A criação de Taylor Swift

Ela é a maior estrela do pop no mundo — amada por milhões mas não está acima ocasional controvérsia. Enquanto Taylor Swift se prepara para aterrissar no Croke Park, Ed Powers reconta a sua incrível ascensão para o sucesso global, como ela se manteve no topo, e conversa com aqueles que estiveram presentes em sua notável jornada, incluindo o produtor nascido em Dublin, Jacknife Lee.

Uma das conversas mais importantes da vida de Taylor Swift aconteceu em Burbank, na Califórnia, no começo de 2014. Swift estava no escritório da sua gravadora, Big Machine, para tocar o seu próximo álbum, que tinha o título provisório de 1989.

Em parte ele era inspirado pela mudança de Nashville para New York, quando a primeira tinha sido sua casa durante a última década e o berço de sua carreira, o álbum era uma partida do country rock de menina meiga da cantora. A paleta era o pop e o tom melancólico e explorador. Enquanto a última música terminava, Scott Borchetta, o chefe da gravadora que tinha supervisionado o crescimento de Swift dos cantos obscuros da rádio country para a fama global apertou o stop e tentou não fazer careta.

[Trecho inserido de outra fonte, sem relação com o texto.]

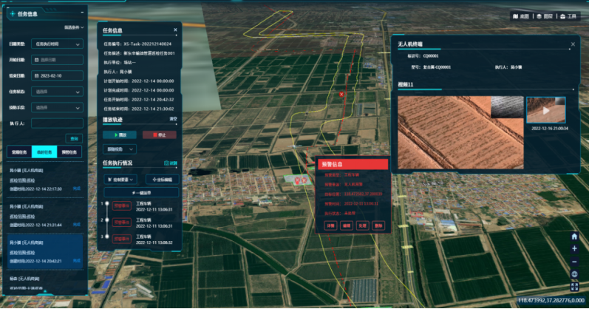Open the 工具 toolbox in top bar

point(568,16)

“Isso é extraordinário — é o melhor álbum que você já fez”, ele disse para ela. “Você poderia me dar umas três músicas country?”

Ela olhou ele nos olhos e nem piscou. “Eu te amo e falo sério”, disse Swift. “Mas é assim que vai ser”. Borchetta sabia que não adiantava nem discutir.

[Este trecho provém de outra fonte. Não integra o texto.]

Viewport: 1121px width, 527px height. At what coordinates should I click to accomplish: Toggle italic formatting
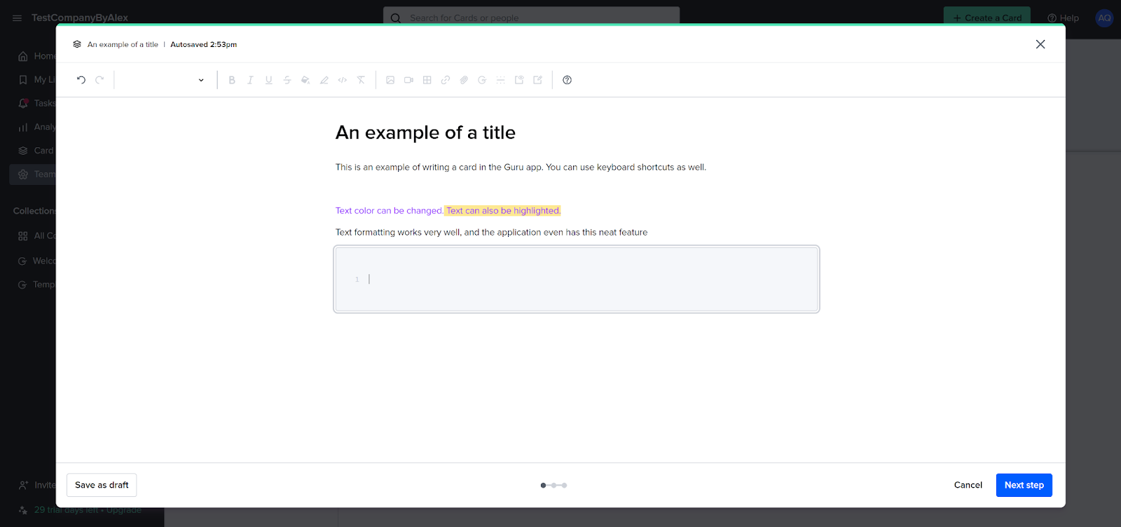point(250,80)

Swift tinha só 24 anos — 1989 foi batizado pelo ano em que ela nasceu — mas já era uma veterana, uma que tinha reformulado a música brilahnte de Nashville para a sua imagem. Diferente de Borchetta, ela também sabia que, tendo atingido o sucesso em um gênero lucrativo mas bem marginal, era hora de seguir em frente. Ela estava crescendo bem publicamente. Escrevendo sobre ter uma decepção amorosa na noite de formatura –um lamento que vinha inevitavelmente acompanhado do choro de violas — não era mais um lugar confortável.

O incidente diz muito não só sobre os níveis incomuns de predisposição de Swift, mas também a sua habilidade em negociar a sua celebridade. Lidar com a fama na adolescência e aos vinte anos pode ser uma tortura. Ainda assim, Swift saiu do estrelato juvenil sem nenhum arranhão e com um sentido apurado de onde ela teria que ir para levar a sua carreira para o próximo patamar.

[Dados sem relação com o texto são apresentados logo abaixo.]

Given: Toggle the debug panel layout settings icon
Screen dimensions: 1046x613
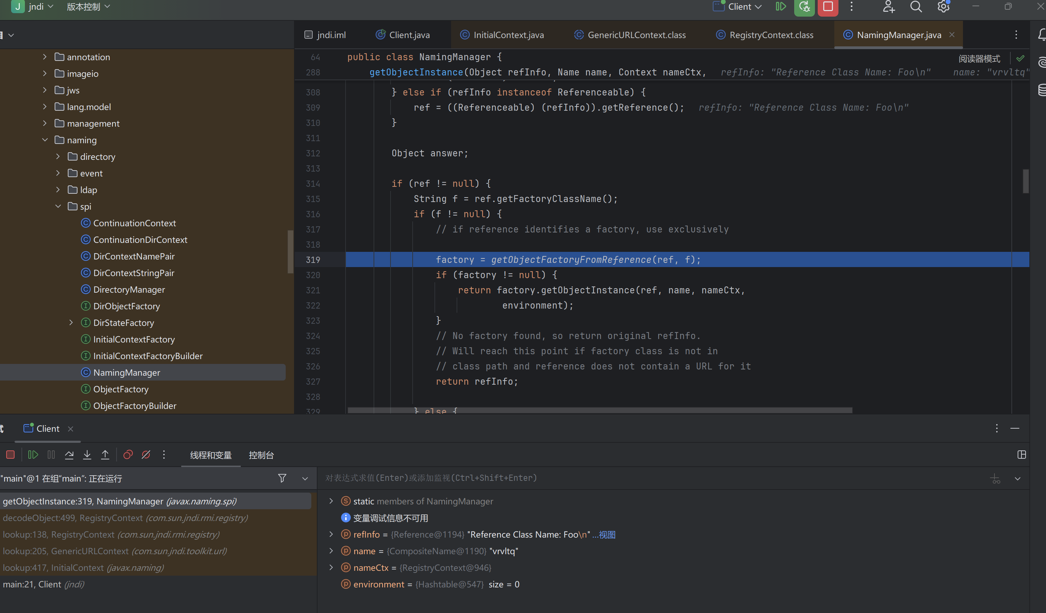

E isso tem continuado desde então. Depois do maravilhamento inocente do 1989, ela voltou no ano passado com o Reputation, mais obscuro e questionador — uma interrogação na mega-fama e os comprometimentos nos quais ela é forçada. Ela está prestes a colocar o álbum na estrada, com uma turnê que incluí duas datas muito esperadas no Croke Park no meio de Junho. Os concertos vão fazer com que ela siga os passos do U2 e de Springsteen — confirmando sua promoção para a principal mesa da música popular.

“Não é uma tarefa fácil e eu sei disso”, ela já disse, ao comentar sobre tocar em locais na mesma escala do estádio do Norte de Dublin. “Quando você aparece no palco na frente de 65 mil pessoas, isso pode te levar às lágrimas. Se você realmente prestar atenção no final de uma música e ouvir toda aquela gente gritando, vai te fazer chorar”.

Swift é, assim como as estrelas do pop mais interessantes, um balaio de contradições. Sua imagem de Lisa Simpson parece ser baseada em uma crença genuína em viver de forma limpa e simples. No entanto, ela também tem demonstrado considerável astúcia durante a carreira e, assim como Michael Jackson, combina sua personalidade mansa fora dos palcos com letras superlativamente causticas.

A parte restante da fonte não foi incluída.